* [YOUR TASK] All of the lines below should be output exactly as shown.

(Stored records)

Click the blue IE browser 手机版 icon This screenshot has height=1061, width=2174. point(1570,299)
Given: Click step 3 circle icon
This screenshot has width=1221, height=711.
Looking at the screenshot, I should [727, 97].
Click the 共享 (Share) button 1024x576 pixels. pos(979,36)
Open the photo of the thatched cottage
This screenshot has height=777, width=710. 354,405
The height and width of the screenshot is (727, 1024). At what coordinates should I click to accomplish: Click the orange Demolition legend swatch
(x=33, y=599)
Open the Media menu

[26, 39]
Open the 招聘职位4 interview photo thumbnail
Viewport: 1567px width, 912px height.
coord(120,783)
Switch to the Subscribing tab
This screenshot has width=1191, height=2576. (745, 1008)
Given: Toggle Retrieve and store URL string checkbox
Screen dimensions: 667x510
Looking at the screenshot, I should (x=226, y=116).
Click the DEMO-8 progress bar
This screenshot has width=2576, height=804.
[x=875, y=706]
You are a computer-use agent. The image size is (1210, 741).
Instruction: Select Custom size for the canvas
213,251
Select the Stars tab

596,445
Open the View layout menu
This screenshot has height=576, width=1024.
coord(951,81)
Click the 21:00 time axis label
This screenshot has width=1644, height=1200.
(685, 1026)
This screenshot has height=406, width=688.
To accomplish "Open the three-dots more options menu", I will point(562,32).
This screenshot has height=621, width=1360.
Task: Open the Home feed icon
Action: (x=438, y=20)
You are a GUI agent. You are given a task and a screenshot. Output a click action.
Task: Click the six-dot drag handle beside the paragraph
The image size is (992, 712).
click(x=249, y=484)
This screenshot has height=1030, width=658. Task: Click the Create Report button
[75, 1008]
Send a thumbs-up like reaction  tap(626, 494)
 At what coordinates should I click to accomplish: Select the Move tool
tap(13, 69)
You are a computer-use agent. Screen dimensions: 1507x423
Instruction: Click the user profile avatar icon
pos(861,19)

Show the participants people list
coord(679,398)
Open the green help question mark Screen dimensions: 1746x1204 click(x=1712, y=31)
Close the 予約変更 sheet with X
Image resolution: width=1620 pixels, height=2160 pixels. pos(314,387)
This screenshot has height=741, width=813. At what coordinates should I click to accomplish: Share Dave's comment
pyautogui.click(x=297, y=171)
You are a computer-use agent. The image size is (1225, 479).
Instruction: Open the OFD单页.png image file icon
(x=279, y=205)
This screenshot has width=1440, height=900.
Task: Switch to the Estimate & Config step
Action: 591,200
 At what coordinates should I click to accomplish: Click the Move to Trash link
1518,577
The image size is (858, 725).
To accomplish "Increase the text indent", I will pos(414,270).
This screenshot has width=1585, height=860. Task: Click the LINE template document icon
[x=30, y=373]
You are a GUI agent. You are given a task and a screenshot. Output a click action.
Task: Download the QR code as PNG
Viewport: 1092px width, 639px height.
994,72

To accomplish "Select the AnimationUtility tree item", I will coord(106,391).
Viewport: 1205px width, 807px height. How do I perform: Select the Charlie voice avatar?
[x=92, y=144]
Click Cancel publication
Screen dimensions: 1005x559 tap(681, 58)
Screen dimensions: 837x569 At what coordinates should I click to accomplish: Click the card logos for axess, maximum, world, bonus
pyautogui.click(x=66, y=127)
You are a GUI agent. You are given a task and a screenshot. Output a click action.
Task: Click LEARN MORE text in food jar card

* [RESPONSE]
Click the blue IE browser 手机版 icon This screenshot has height=1061, width=2174. point(1570,299)
Given: Click step 3 circle icon
This screenshot has width=1221, height=711.
Looking at the screenshot, I should [727, 97].
Click the 共享 (Share) button 1024x576 pixels. pos(979,36)
Open the photo of the thatched cottage
This screenshot has height=777, width=710. 354,405
The height and width of the screenshot is (727, 1024). At what coordinates should I click to accomplish: Click the orange Demolition legend swatch
(x=33, y=599)
Open the Media menu

[26, 39]
Open the 招聘职位4 interview photo thumbnail
Viewport: 1567px width, 912px height.
coord(120,783)
Switch to the Subscribing tab
This screenshot has width=1191, height=2576. (745, 1008)
Given: Toggle Retrieve and store URL string checkbox
Screen dimensions: 667x510
Looking at the screenshot, I should (x=226, y=116).
Click the DEMO-8 progress bar
This screenshot has width=2576, height=804.
[x=875, y=706]
You are a computer-use agent. The image size is (1210, 741).
Instruction: Select Custom size for the canvas
213,251
Select the Stars tab

596,445
Open the View layout menu
This screenshot has height=576, width=1024.
coord(951,81)
Click the 21:00 time axis label
This screenshot has width=1644, height=1200.
(685, 1026)
This screenshot has height=406, width=688.
To accomplish "Open the three-dots more options menu", I will point(562,32).
This screenshot has height=621, width=1360.
Task: Open the Home feed icon
Action: (x=438, y=20)
You are a GUI agent. You are given a task and a screenshot. Output a click action.
Task: Click the six-dot drag handle beside the paragraph
The image size is (992, 712).
click(x=249, y=484)
This screenshot has height=1030, width=658. Task: Click the Create Report button
[75, 1008]
Send a thumbs-up like reaction  tap(626, 494)
 At what coordinates should I click to accomplish: Select the Move tool
tap(13, 69)
You are a computer-use agent. Screen dimensions: 1507x423
Instruction: Click the user profile avatar icon
pos(861,19)

Show the participants people list
coord(679,398)
Open the green help question mark Screen dimensions: 1746x1204 click(x=1712, y=31)
Close the 予約変更 sheet with X
Image resolution: width=1620 pixels, height=2160 pixels. pos(314,387)
This screenshot has height=741, width=813. At what coordinates should I click to accomplish: Share Dave's comment
pyautogui.click(x=297, y=171)
You are a computer-use agent. The image size is (1225, 479).
Instruction: Open the OFD单页.png image file icon
(x=279, y=205)
This screenshot has width=1440, height=900.
Task: Switch to the Estimate & Config step
Action: 591,200
 At what coordinates should I click to accomplish: Click the Move to Trash link
1518,577
The image size is (858, 725).
To accomplish "Increase the text indent", I will pos(414,270).
This screenshot has width=1585, height=860. Task: Click the LINE template document icon
[x=30, y=373]
You are a GUI agent. You are given a task and a screenshot. Output a click action.
Task: Download the QR code as PNG
Viewport: 1092px width, 639px height.
994,72

To accomplish "Select the AnimationUtility tree item", I will coord(106,391).
Viewport: 1205px width, 807px height. How do I perform: Select the Charlie voice avatar?
[x=92, y=144]
Click Cancel publication
Screen dimensions: 1005x559 tap(681, 58)
Screen dimensions: 837x569 At what coordinates should I click to accomplish: Click the card logos for axess, maximum, world, bonus
pyautogui.click(x=66, y=127)
You are a GUI agent. You are given a task and a screenshot. Output a click action.
Task: Click LEARN MORE text in food jar card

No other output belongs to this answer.